[Rows on where targets appear]
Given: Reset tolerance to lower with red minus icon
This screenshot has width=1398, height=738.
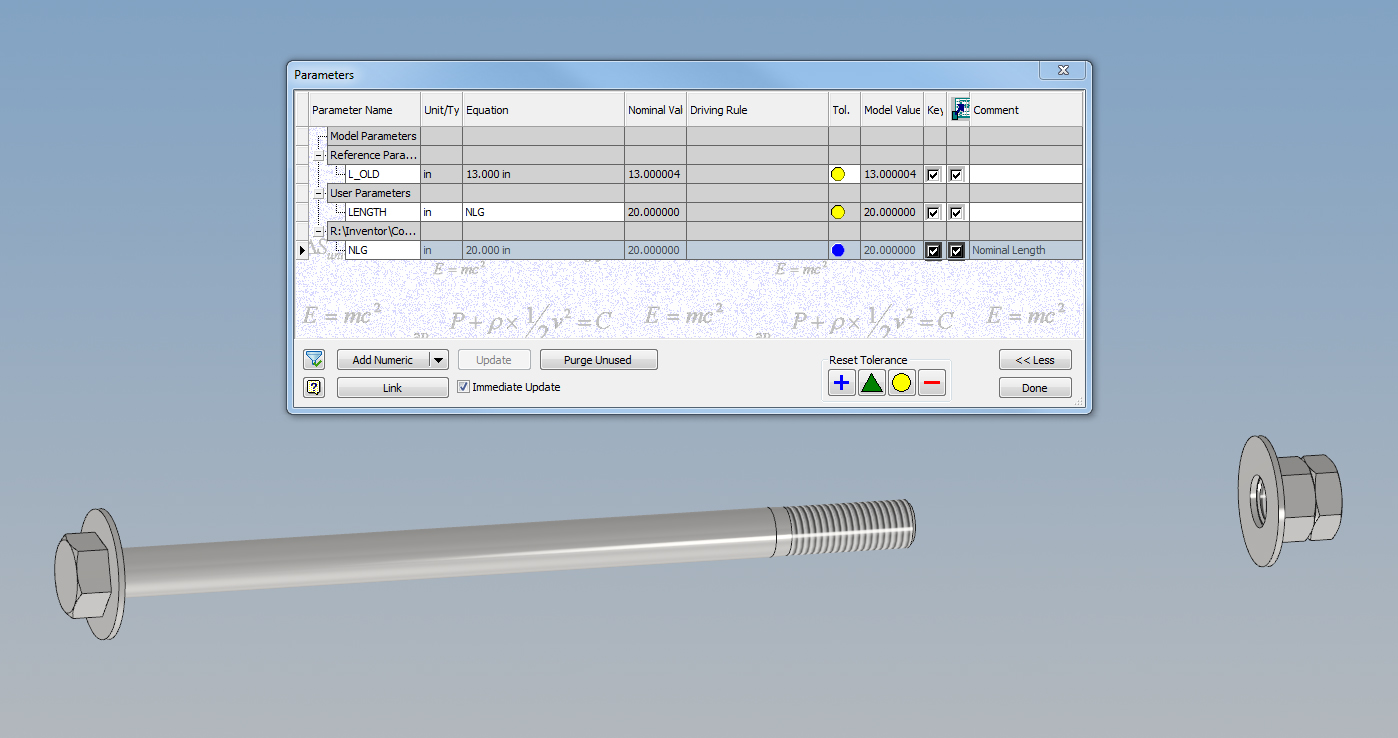Looking at the screenshot, I should [x=932, y=382].
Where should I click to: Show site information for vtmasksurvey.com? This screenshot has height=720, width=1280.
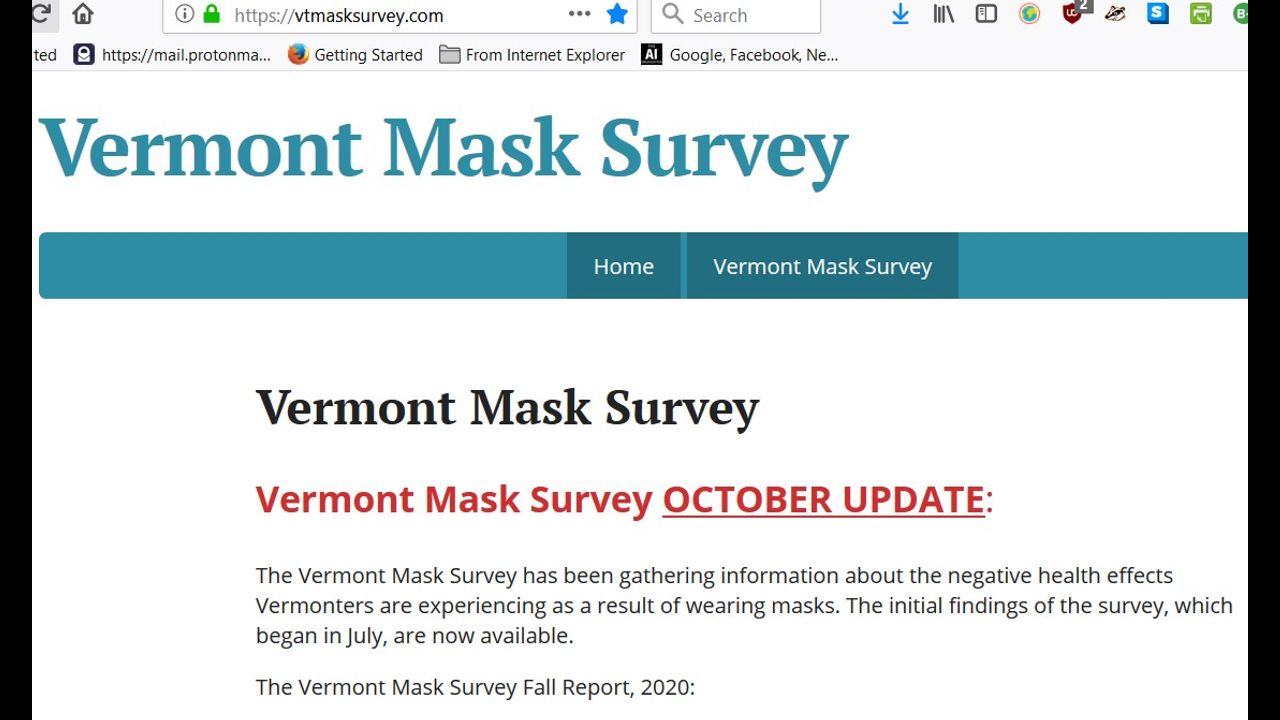coord(184,14)
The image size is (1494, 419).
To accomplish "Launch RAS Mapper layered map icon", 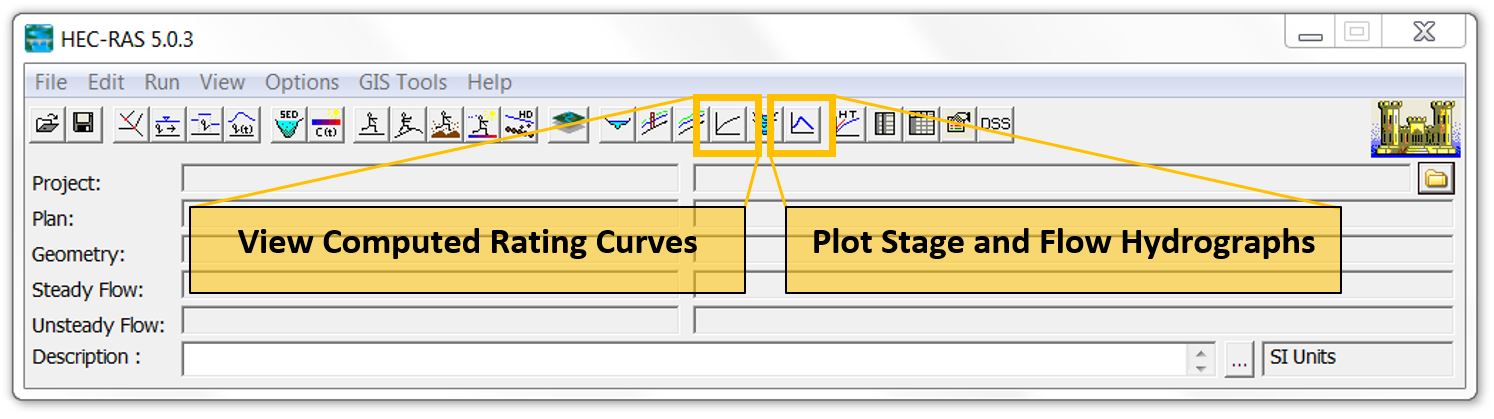I will tap(569, 124).
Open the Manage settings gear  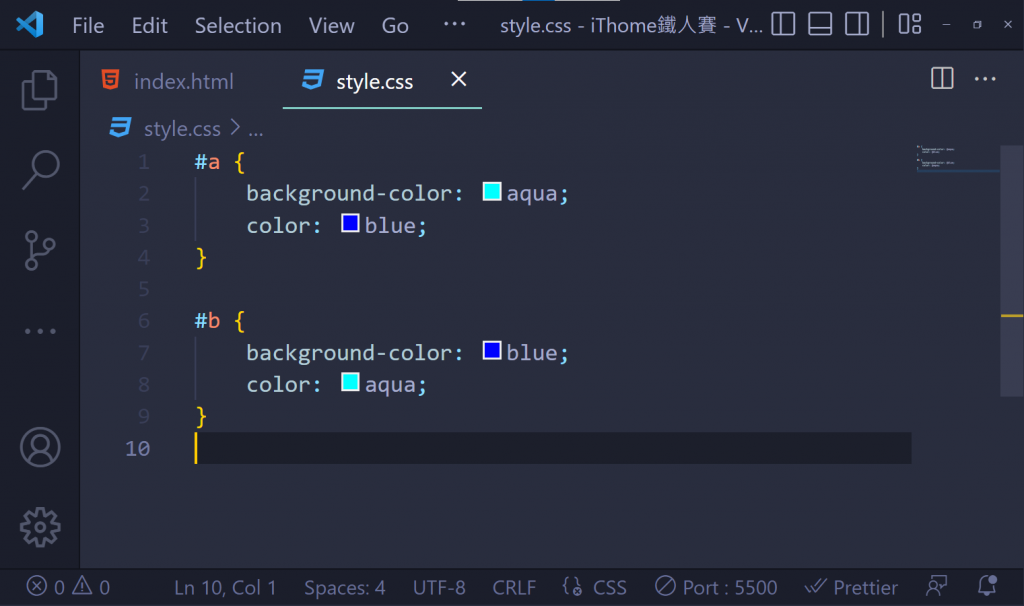40,527
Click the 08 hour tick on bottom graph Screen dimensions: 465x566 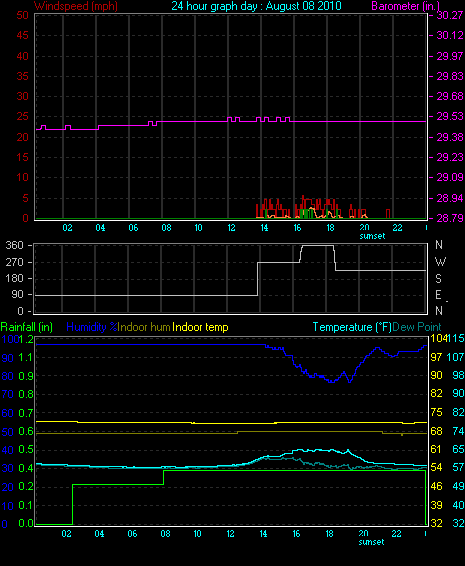(x=165, y=534)
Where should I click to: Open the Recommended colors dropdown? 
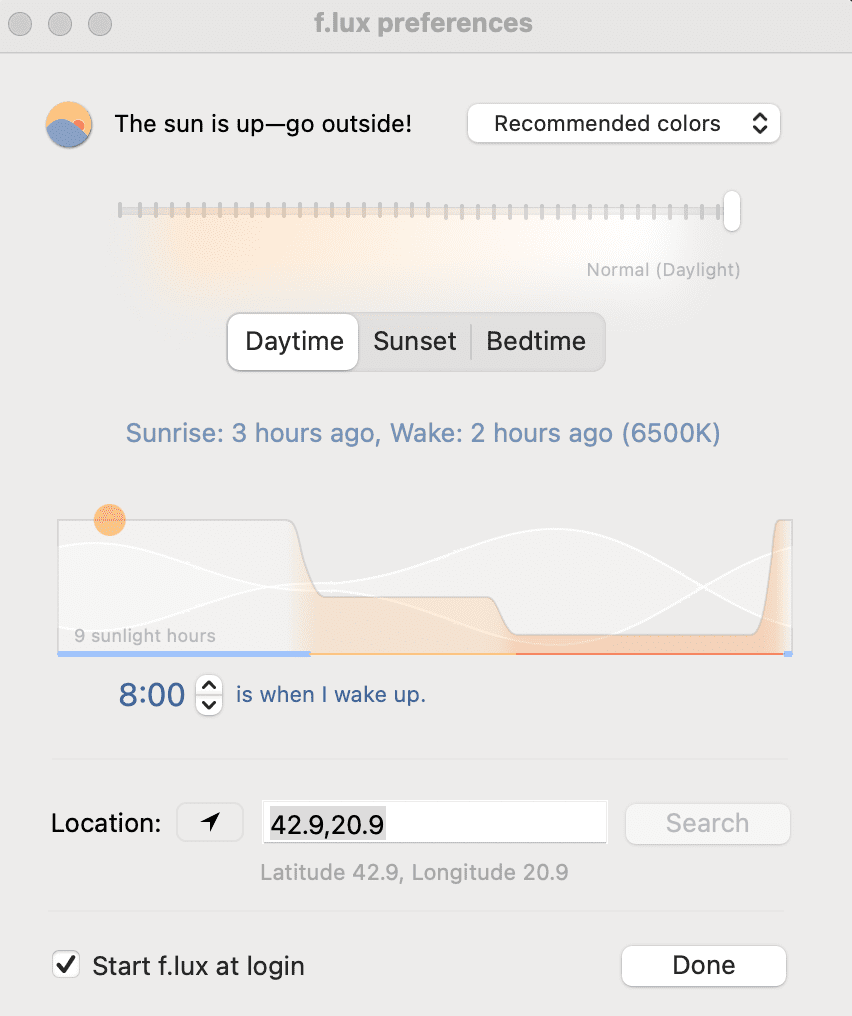pos(624,124)
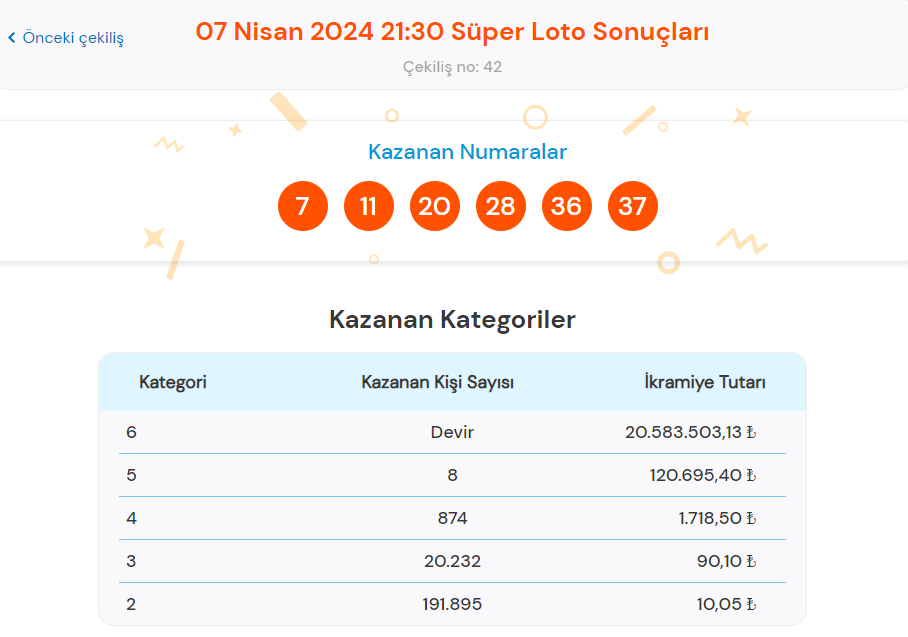Select winning number ball 28
The image size is (908, 637).
[x=501, y=206]
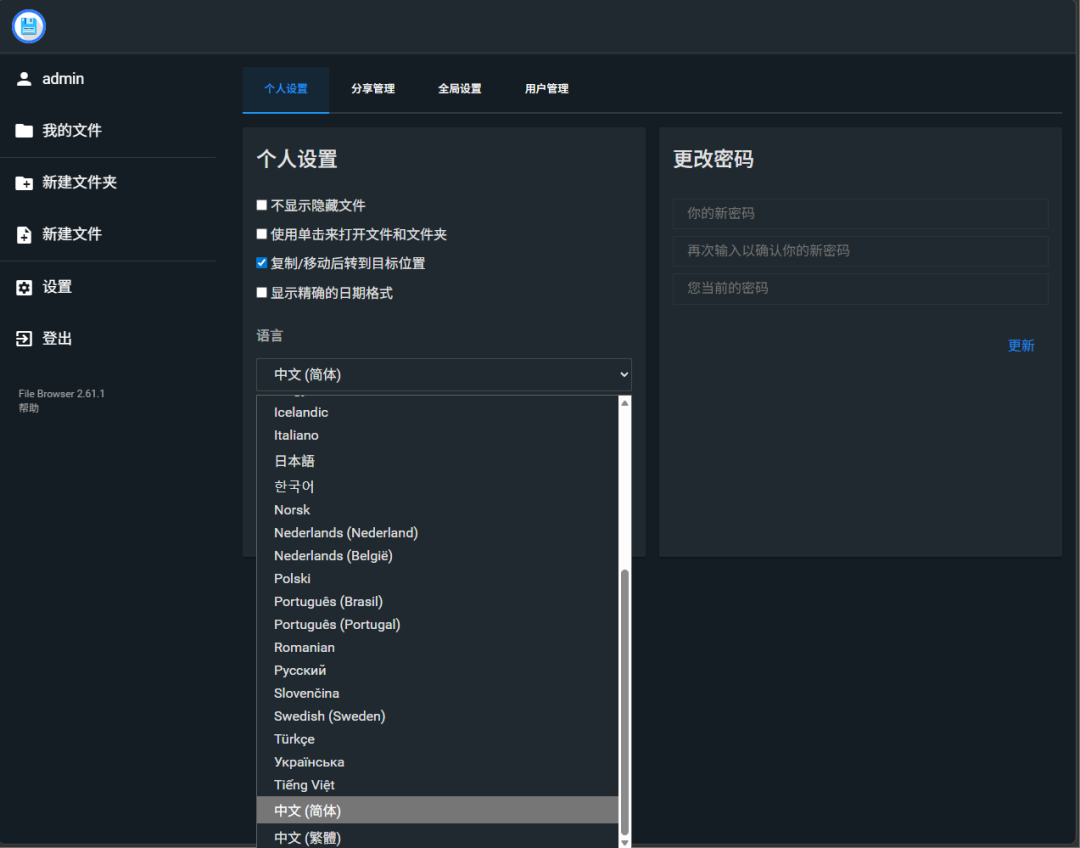
Task: Click the admin user icon
Action: coord(23,78)
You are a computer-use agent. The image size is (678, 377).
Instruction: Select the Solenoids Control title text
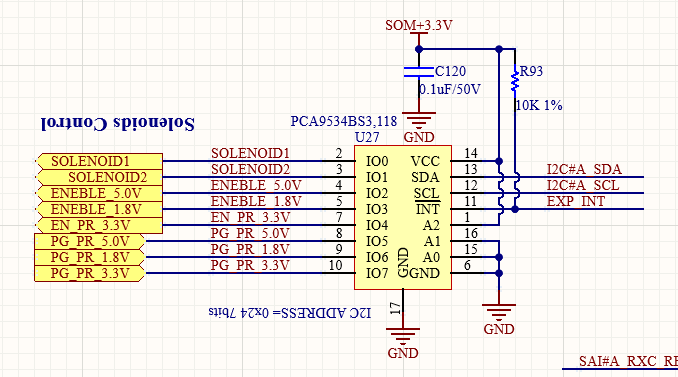[118, 123]
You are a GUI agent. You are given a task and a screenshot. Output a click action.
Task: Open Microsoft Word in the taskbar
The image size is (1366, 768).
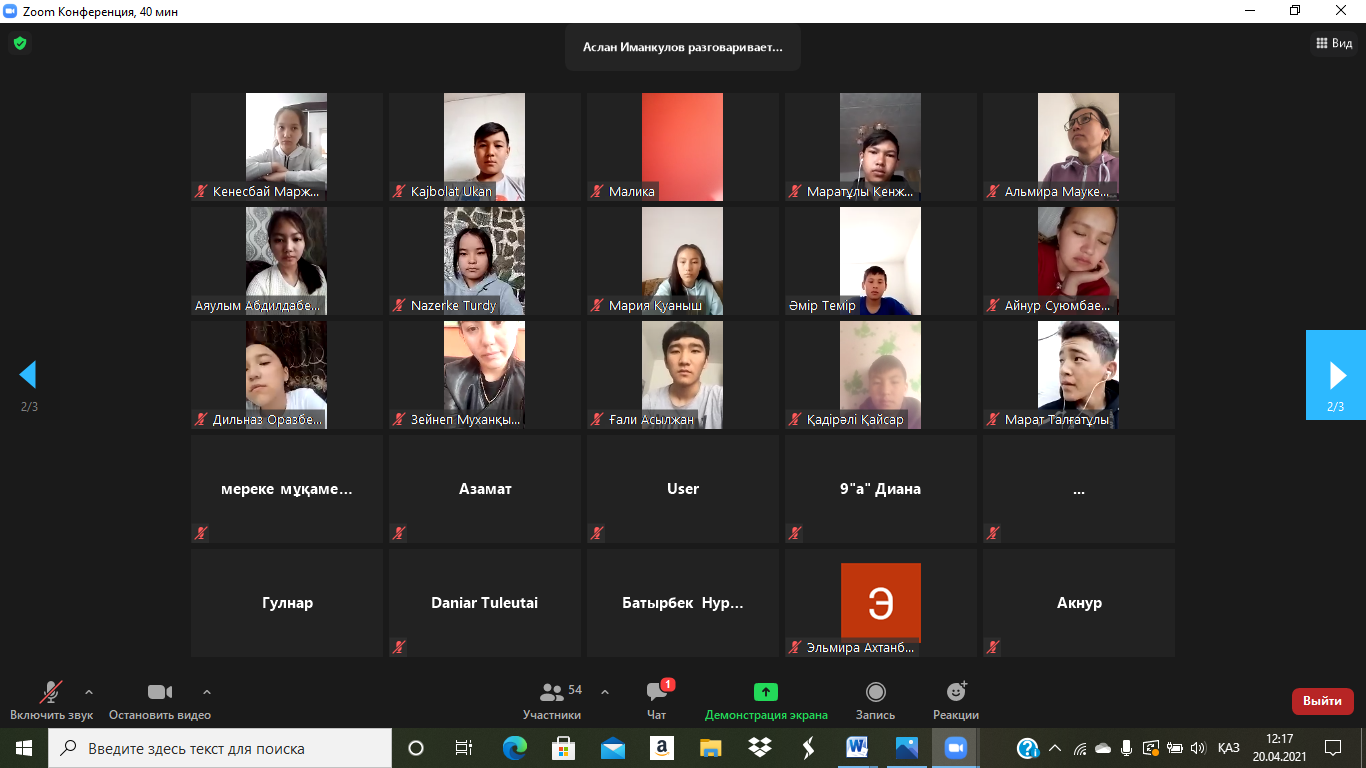click(x=857, y=748)
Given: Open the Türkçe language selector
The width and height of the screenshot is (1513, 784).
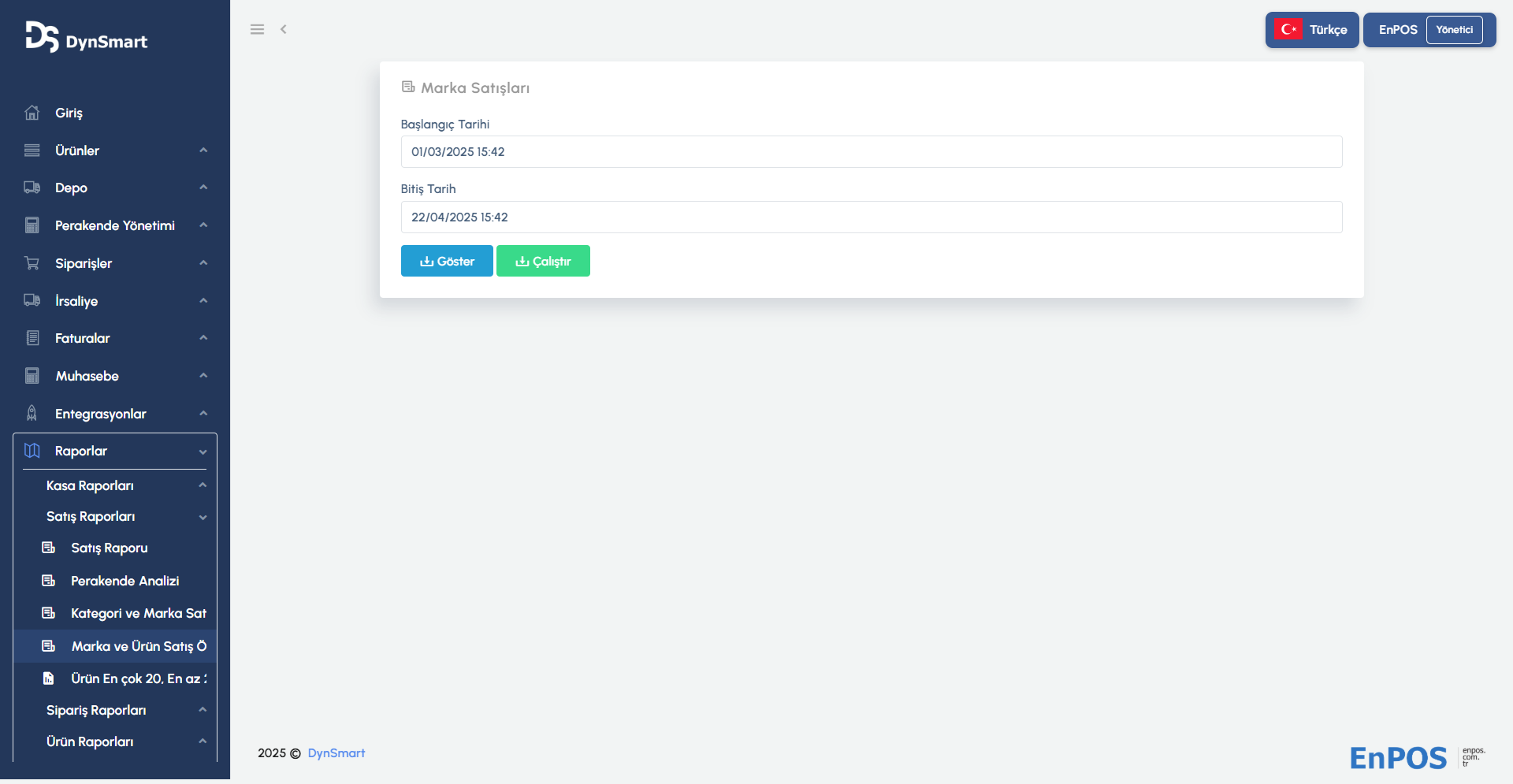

## Task instructions
Write out the lines of the listing from its beginning up to and including the line with "Looking at the", leaving out the pictures.

## Solution to the problem
Given: Reset tolerance to lower with red minus icon
This screenshot has width=1398, height=738.
Looking at the screenshot, I should [x=932, y=382].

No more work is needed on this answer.